(WHAT NEEDS TO BE DONE)
Where the records below reach the line containing "Screen dimensions: 1601x932", start transcribing, and end with the line containing "Task: Click the Z2000 기본조제기술료 code", exactly and with nothing else added.

•••

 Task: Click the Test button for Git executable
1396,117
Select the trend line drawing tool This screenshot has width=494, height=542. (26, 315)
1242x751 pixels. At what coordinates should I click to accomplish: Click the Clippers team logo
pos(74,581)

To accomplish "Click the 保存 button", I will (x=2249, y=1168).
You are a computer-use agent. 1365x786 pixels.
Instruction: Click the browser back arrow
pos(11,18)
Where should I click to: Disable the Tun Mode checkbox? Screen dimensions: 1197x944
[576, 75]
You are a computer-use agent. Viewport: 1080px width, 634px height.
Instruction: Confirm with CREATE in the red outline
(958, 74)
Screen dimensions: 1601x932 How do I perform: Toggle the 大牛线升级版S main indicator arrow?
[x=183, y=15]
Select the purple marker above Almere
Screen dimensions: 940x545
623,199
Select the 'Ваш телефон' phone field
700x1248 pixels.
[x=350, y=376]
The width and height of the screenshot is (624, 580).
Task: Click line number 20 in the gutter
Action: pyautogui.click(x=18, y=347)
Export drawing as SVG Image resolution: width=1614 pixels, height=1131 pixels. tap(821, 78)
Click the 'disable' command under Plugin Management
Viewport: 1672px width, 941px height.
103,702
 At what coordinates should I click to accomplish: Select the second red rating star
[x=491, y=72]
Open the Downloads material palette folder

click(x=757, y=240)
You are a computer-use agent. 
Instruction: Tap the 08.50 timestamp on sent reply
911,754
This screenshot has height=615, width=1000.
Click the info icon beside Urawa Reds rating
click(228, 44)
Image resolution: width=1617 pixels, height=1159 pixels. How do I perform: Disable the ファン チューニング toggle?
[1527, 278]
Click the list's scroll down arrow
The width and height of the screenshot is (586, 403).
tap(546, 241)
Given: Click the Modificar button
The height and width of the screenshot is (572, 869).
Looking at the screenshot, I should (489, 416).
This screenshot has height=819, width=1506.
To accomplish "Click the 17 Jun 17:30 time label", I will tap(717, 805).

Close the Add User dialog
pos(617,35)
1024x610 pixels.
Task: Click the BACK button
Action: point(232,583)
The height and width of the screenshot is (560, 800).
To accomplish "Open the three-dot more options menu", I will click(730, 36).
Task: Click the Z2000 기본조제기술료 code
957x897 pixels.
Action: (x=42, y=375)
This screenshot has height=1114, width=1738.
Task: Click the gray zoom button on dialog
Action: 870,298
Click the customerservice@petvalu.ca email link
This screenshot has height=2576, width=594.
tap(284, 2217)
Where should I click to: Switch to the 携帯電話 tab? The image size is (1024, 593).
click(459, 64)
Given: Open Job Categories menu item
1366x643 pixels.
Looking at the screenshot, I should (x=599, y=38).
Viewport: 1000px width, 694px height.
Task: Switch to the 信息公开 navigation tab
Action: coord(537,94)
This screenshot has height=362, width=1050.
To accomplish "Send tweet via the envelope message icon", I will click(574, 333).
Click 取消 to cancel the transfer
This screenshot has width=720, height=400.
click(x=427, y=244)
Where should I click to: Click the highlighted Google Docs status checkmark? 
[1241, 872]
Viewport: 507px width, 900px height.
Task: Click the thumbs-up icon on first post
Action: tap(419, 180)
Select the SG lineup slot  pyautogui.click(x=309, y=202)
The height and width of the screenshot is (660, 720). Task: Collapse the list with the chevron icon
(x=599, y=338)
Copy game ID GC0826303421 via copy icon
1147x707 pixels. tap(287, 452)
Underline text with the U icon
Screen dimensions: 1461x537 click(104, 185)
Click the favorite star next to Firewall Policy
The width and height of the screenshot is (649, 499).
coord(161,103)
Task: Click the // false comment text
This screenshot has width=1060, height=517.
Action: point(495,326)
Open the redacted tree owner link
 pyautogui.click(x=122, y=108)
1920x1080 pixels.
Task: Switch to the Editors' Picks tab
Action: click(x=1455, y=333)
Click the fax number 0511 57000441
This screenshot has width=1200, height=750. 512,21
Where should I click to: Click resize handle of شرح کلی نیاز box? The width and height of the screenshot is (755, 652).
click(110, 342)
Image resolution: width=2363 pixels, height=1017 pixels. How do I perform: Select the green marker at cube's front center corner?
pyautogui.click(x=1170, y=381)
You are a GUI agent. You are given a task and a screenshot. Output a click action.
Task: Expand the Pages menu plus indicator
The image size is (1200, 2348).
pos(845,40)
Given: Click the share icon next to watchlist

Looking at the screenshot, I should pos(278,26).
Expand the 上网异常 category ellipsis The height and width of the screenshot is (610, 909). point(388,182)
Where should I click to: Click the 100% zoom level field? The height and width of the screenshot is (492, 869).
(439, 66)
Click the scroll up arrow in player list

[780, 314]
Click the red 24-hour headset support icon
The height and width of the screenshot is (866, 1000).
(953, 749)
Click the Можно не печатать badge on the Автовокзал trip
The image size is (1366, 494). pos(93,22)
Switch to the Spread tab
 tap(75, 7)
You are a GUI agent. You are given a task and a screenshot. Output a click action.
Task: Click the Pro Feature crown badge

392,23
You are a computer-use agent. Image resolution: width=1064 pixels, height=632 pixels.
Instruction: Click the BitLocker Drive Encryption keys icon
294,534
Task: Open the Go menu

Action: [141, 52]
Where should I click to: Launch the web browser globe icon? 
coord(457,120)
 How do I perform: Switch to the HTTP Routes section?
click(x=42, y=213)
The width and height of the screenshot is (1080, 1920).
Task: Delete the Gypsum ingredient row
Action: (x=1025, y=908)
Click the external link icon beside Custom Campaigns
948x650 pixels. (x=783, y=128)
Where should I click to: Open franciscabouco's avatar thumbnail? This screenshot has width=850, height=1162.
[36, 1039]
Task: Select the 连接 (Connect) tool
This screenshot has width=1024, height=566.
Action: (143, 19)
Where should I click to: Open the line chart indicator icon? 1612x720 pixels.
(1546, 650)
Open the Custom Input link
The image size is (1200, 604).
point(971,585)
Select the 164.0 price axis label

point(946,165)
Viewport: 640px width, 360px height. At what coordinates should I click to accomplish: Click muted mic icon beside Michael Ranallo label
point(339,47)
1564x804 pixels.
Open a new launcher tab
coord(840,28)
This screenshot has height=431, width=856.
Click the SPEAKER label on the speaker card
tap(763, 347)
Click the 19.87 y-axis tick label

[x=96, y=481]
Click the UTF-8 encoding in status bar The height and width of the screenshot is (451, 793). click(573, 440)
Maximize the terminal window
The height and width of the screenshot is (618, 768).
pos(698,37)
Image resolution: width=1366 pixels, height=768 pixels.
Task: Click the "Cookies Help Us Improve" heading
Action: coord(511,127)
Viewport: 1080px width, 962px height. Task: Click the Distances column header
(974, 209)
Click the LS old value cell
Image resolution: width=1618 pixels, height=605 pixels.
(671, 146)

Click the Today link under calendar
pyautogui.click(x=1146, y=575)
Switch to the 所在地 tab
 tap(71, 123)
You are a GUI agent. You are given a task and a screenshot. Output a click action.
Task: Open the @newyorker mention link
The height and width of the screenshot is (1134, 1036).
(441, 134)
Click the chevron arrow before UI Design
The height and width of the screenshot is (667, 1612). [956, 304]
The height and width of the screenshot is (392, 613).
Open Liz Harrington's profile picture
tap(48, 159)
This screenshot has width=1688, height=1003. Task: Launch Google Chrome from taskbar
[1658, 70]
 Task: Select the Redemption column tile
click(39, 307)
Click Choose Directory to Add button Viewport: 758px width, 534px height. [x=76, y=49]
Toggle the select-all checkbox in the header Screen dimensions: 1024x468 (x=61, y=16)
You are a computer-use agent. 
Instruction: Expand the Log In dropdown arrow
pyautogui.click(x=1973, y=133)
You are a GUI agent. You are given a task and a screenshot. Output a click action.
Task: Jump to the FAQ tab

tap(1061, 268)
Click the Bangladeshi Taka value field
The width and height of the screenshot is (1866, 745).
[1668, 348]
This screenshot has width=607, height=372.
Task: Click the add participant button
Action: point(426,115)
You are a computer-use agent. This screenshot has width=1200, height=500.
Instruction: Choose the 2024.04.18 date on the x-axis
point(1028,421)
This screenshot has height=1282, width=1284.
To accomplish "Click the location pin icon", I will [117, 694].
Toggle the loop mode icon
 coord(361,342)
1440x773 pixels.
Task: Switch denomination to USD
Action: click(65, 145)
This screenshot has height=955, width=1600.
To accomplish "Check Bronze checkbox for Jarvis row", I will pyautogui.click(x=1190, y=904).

•••

(RESPONSE TO THIS TASK)
Screen dimensions: 1601x932 How do I perform: Toggle the 大牛线升级版S main indicator arrow?
[x=183, y=15]
Select the purple marker above Almere
Screen dimensions: 940x545
623,199
Select the 'Ваш телефон' phone field
700x1248 pixels.
[x=350, y=376]
The width and height of the screenshot is (624, 580).
Task: Click line number 20 in the gutter
Action: pyautogui.click(x=18, y=347)
Export drawing as SVG Image resolution: width=1614 pixels, height=1131 pixels. tap(821, 78)
Click the 'disable' command under Plugin Management
Viewport: 1672px width, 941px height.
103,702
 At what coordinates should I click to accomplish: Select the second red rating star
[x=491, y=72]
Open the Downloads material palette folder

click(x=757, y=240)
You are a computer-use agent. 
Instruction: Tap the 08.50 timestamp on sent reply
911,754
This screenshot has height=615, width=1000.
Click the info icon beside Urawa Reds rating
click(228, 44)
Image resolution: width=1617 pixels, height=1159 pixels. How do I perform: Disable the ファン チューニング toggle?
[1527, 278]
Click the list's scroll down arrow
The width and height of the screenshot is (586, 403).
tap(546, 241)
Given: Click the Modificar button
The height and width of the screenshot is (572, 869).
Looking at the screenshot, I should (489, 416).
This screenshot has height=819, width=1506.
To accomplish "Click the 17 Jun 17:30 time label", I will tap(717, 805).

Close the Add User dialog
pos(617,35)
1024x610 pixels.
Task: Click the BACK button
Action: point(232,583)
The height and width of the screenshot is (560, 800).
To accomplish "Open the three-dot more options menu", I will click(730, 36).
Task: Click the Z2000 기본조제기술료 code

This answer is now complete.